# List Comparison
---
* Compares two arrays for the most likley match
* It then outputs the results into a dataframe

In [1]:
# import packages
import pandas as pd
import difflib as dl
import re

* Read in the data and create two dataframes

In [2]:
# filepath
data_file = 'FruitSampleData.xlsx'

#read in filepath and select base tab
df_base = pd.read_excel(data_file, sheet_name= 'base')
df_comparison = pd.read_excel(data_file, sheet_name= 'comparison')

* adds a lower case column for each array, this is to make the search more accruate.

In [3]:
# add a new column for each dataframe, set as a lowercase version of the data
df_base['lower_case'] = df_base.iloc[:, 0].str.lower()
df_comparison['lower_case'] = df_comparison.iloc[:, 0].str.lower()
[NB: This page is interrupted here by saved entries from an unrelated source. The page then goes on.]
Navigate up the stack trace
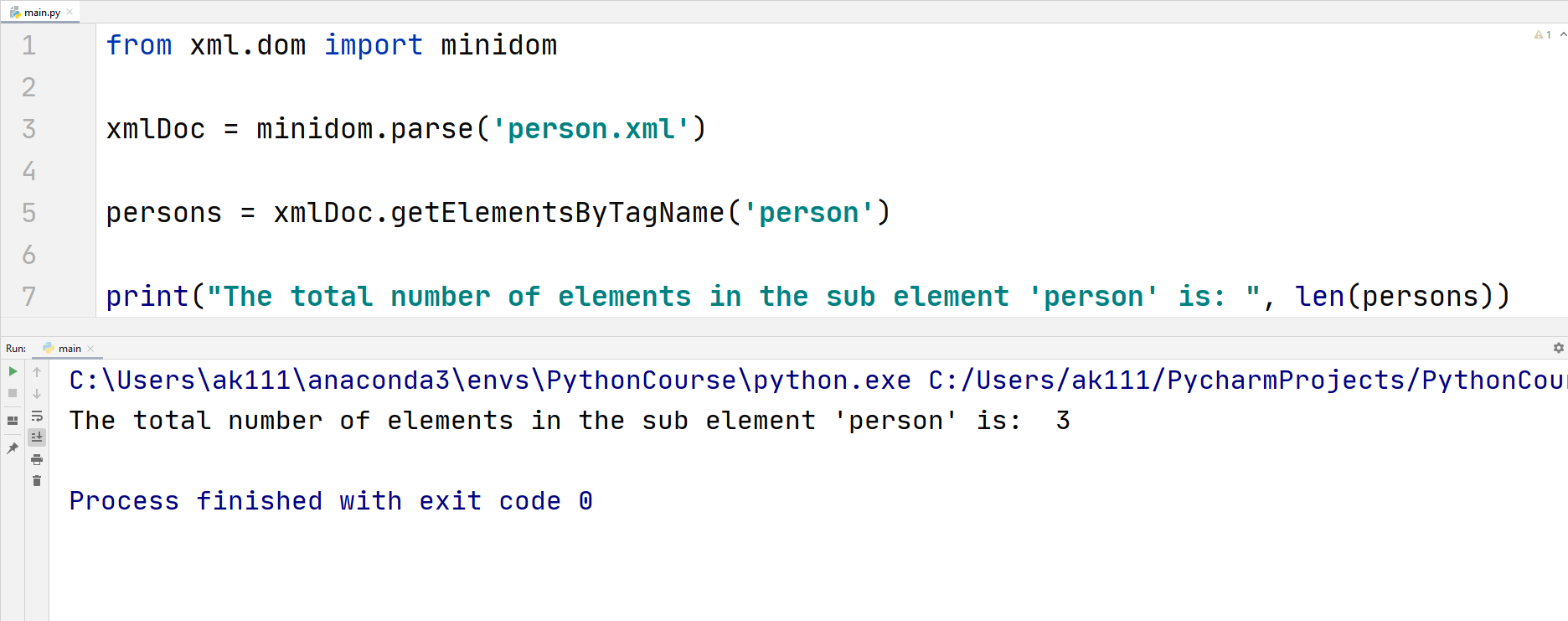Screen dimensions: 1568x621 (x=37, y=371)
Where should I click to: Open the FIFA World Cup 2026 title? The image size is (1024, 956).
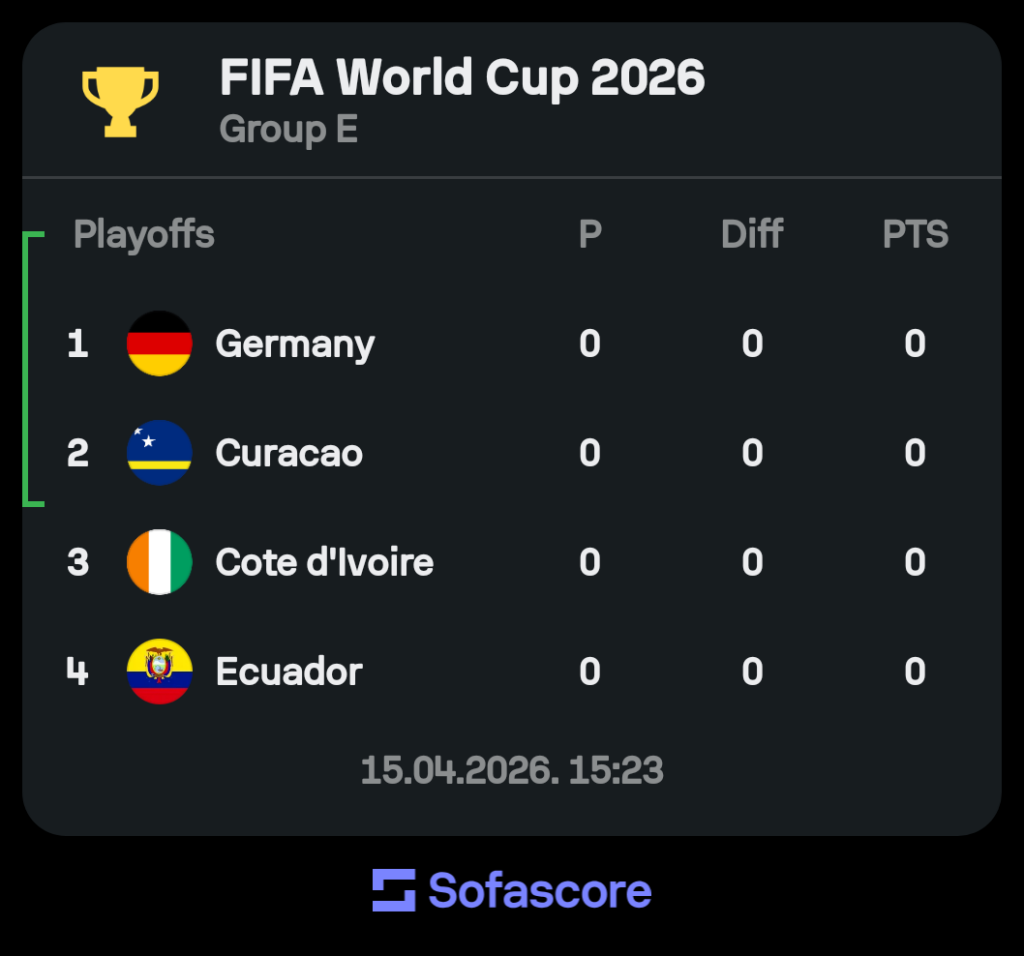coord(462,78)
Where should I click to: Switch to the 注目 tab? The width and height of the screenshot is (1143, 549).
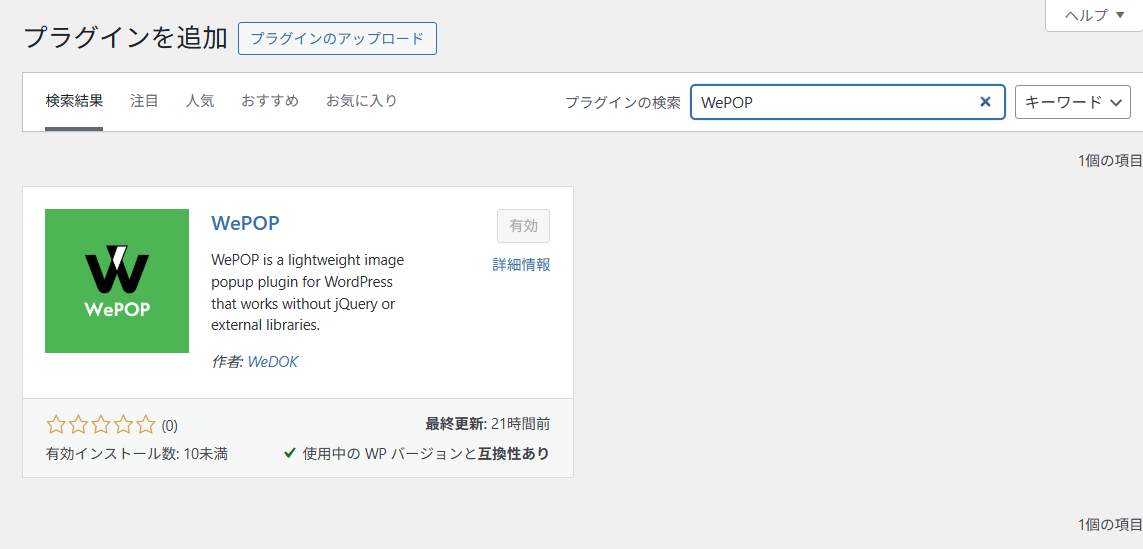tap(144, 101)
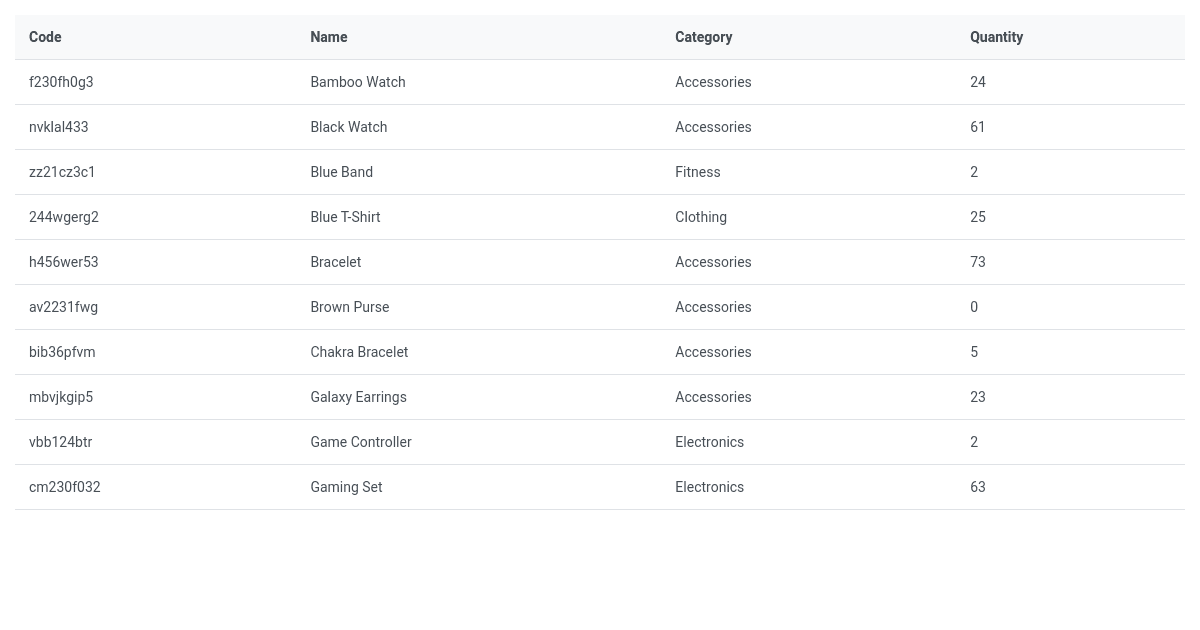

* create a list from each lower case array, used in the for loop

In [4]:
# turning into a list, this will be used for the comparison data
list_base = df_base[df_base.columns[0]].to_list()
list_base_lower = df_base['lower_case'].to_list()
list_comparison = df_comparison['lower_case'].to_list()

# remove duplicates from list_comparison
list_comparison = list(dict.fromkeys(list_comparison))
list_comparison

['apple',
 'orange',
 'pear',
 'banana',
 'starfruit',
 'plum',
 'strawberry',
 'raseberry',
 'apple man',
 'acces',
 'access',
 'accespa',
 'berry',
 'stephen',
 'steve']

* for loop

In [5]:
# create an empty list and for loop
list_accumulation = []

for word in list_base_lower:
    matched_words = dl.get_close_matches(word,list_comparison, 3)
    list_accumulation.append(matched_words)
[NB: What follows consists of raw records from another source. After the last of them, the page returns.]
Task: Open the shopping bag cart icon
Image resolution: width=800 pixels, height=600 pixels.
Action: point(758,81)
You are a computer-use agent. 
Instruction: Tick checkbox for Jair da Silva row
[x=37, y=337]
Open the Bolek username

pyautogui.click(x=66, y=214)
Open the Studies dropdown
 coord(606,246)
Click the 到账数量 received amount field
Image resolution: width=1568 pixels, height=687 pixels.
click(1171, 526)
df = pd.DataFrame(list(zip(list_base, list_accumulation)))
df

Unnamed: 0,0,1
0,Apple,"[apple, apple man]"
1,Orange,[orange]
2,Pear,[pear]
3,Banana,[banana]
4,StarFruit,[starfruit]
5,Plum,[plum]
6,StrawBerry,"[strawberry, raseberry, berry]"
7,RaseBerry,"[raseberry, strawberry, berry]"
8,AccesPayBkaBla,[accespa]
9,stephen minter,[stephen]


In [6]:
#split_df = pd.DataFrame(df[1].to_list(), columns = ['match_01', 'match_02', 'match_03'])

# split the list into new columns
split_df = pd.DataFrame(df[1].to_list())
# concat both dataframes
df_output = pd.concat([df[0], split_df], axis=1)
# rename dataframes
df_output.columns = ['base', 'match_01', 'match_02', 'match_03']
df_output

Unnamed: 0,base,match_01,match_02,match_03
0,Apple,apple,apple man,
1,Orange,orange,,
2,Pear,pear,,
3,Banana,banana,,
4,StarFruit,starfruit,,
5,Plum,plum,,
6,StrawBerry,strawberry,raseberry,berry
7,RaseBerry,raseberry,strawberry,berry
8,AccesPayBkaBla,accespa,,
9,stephen minter,stephen,,


* create a function to apply sequence matcher over two columns

In [7]:
def apply_sm(s, c1, c2): 
    return dl.SequenceMatcher(None, s[c1], s[c2]).ratio()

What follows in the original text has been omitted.